### [Supplied records]
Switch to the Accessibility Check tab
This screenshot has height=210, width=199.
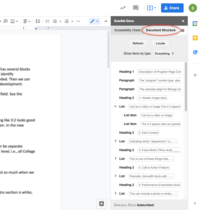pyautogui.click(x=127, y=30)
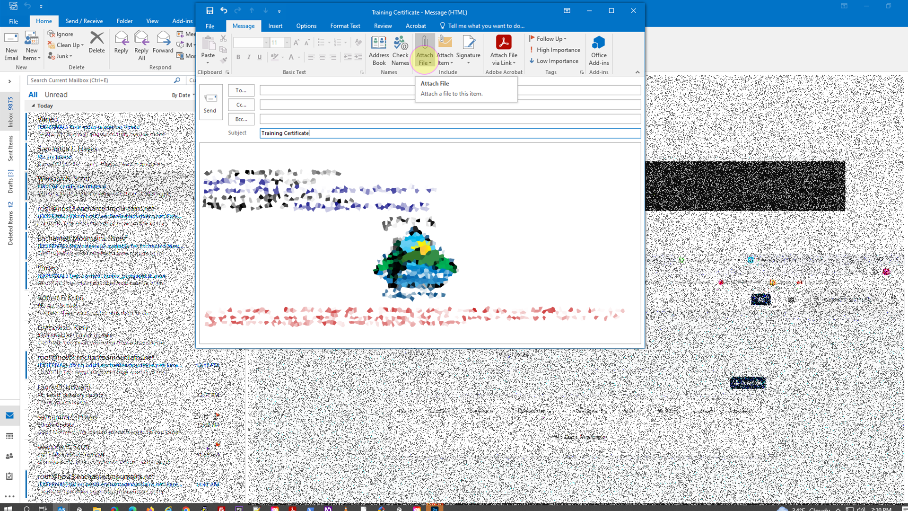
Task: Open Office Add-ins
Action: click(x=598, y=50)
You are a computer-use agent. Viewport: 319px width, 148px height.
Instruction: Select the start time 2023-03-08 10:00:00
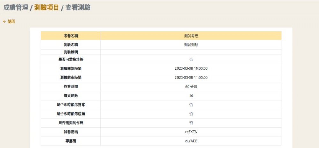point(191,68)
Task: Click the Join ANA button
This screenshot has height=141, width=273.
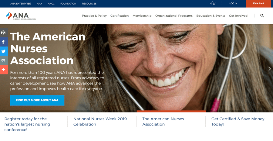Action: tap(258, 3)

### [Stated exercise]
Please output the lines above as a Markdown table with a Row column for the row number and a Line column for the line itself, skipping any blank lines and leaving the pictures out.

### [Answer to the task]
| Row | Line |
|---|---|
| 1 | Switch to the Accessibility Check tab |
| 2 | This screenshot has height=210, width=199. |
| 3 | pyautogui.click(x=127, y=30) |
| 4 | Task: Open Office Add-ins |
| 5 | Action: click(x=598, y=50) |
| 6 | You are a computer-use agent. Viewport: 319px width, 148px height. |
| 7 | Instruction: Select the start time 2023-03-08 10:00:00 |
| 8 | point(191,68) |
| 9 | Task: Click the Join ANA button |
| 10 | This screenshot has height=141, width=273. |
| 11 | Action: tap(258, 3) |